Les années 1970 étaient celles de tous les possibles et de quelques excès. Des années où la France vivait bien, sous la présidence de Georges Pompidou, avant le premier choc pétrolier. Au 25 de la rue de Berri, à cent pas des Champs-Elysées, on vivait mieux que bien. En ce 18 juin 1973, il est ainsi des dates fatidiques, dans le bureau de Françoise Giroud, un journaliste débutant était fort intimidé. Il l'est encore aujourd'hui en traçant ces lignes et en tentant, comme il l'apprit dès ce jour-là, de choisir ses mots. L'émotion est la même, ses raisons, différentes. Ce jour de juin, la plus belle saison à Paris, chaleur douce et ciel moutonné de blanc sur fond bleu pâle d'Ile-de-France, le jeune homme était en face d'un sourire. Il était 10 h 30. Une élégante secrétaire - disait-on déjà assistante ? - Colette, l'avait fait pénétrer dans le bureau de "Françoise". Un bureau ? Il y avait en effet une table de travail près de la fenêtre, devant un grand fauteuil au dossier très haut, qui soutenait le dos car on y passait des heures. Mais la "réception", comme on dirait à l'Académie, se tenait sur un canapé, sous une toile moderne, Alechinsky peut-être, près de la lampe Pipistrello de Gae Aulenti. Lui s'assit dans un fauteuil Eames. Détails ? Riens ? Bricoles ? Snobisme ? Toute la réalité de ces années-là. Le débutant venait d'un journal de province et entrait dans la modernité, mieux, y était invité.
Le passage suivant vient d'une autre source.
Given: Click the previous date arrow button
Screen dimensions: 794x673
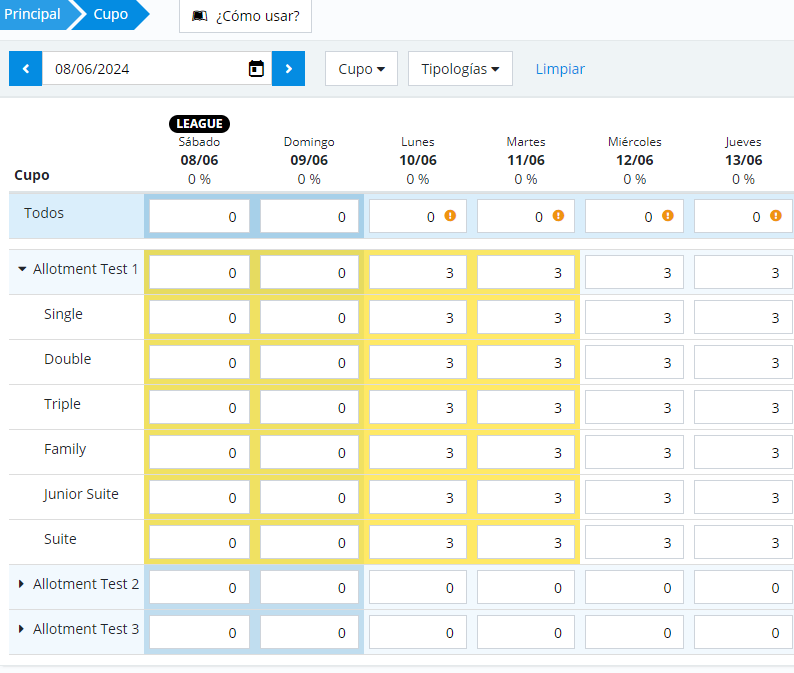Looking at the screenshot, I should [x=25, y=69].
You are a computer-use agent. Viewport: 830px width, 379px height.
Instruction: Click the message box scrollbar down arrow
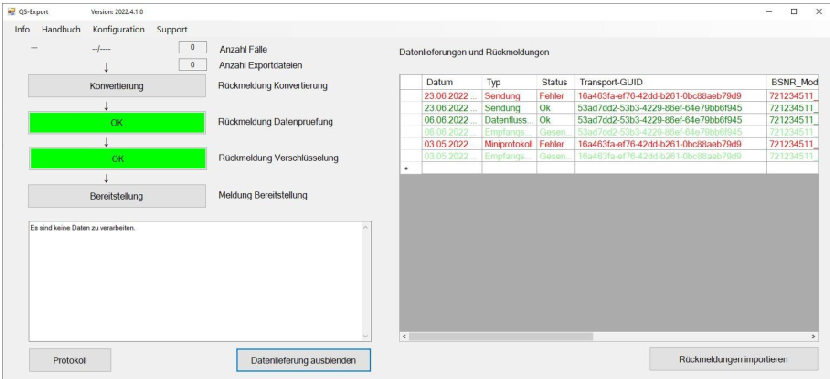pos(365,336)
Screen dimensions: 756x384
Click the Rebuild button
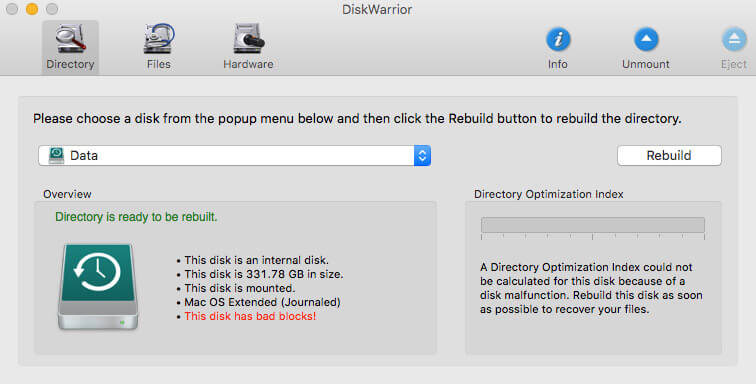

"On se sentait petit devant cette petite femme brune qui ne trônait pas mais bavardait." Par un sourire. Le sourire portait une robe légère à carreaux ocre, des cheveux bruns poussés en arrière par un coup de vent dû à la vitesse, celle de la décision comme de la pensée, il aura le temps de les mesurer. Le regard était sombre, un regard d'infante, sans la morgue ; au poignet, trois bracelets, il y verra une habitude ; le sourire était de courtoisie extrême, celle qui s'adresse à quelqu'un qu'on a choisi. A ceci près qu'il ne se sentait pas choisi mais élu. Quelque haute opinion qu'on eût de soi, et en ce cas elle allait vite s'atténuer, on se sentait petit devant cette petite femme brune qui ne trônait pas mais bavardait. Elle vous parlait de vous. Vous étiez ici, vous étiez des "siens". Elle vous dirait toujours "vous", mais vous appellerait par votre prénom. Vous éviteriez de lui dire "Madame", et, si le mot vous échappait, elle rectifierait en élargissant encore ce sourire à vous clouer: "Françoise !" Voilà, l'introït était terminé, la messe était déjà dite, vous étiez engagé. Banal ? Oui, si tant est qu'il soit banal de pénétrer dans un des deux journaux les plus à la mode de France. "Personne n'est assez fort pour être plus fort que la mode." En sortant, le jeune homme remarqua, enfin !, que la diligente et aimable Colette portait une jupe Mary Quant ultramini. Ailleurs, dans les bureaux du temps, les pantalons étaient interdits aux dames. Ah, la modernité ! Non, rien n'était banal et, à partir de cet instant, la vie ne le serait plus jamais.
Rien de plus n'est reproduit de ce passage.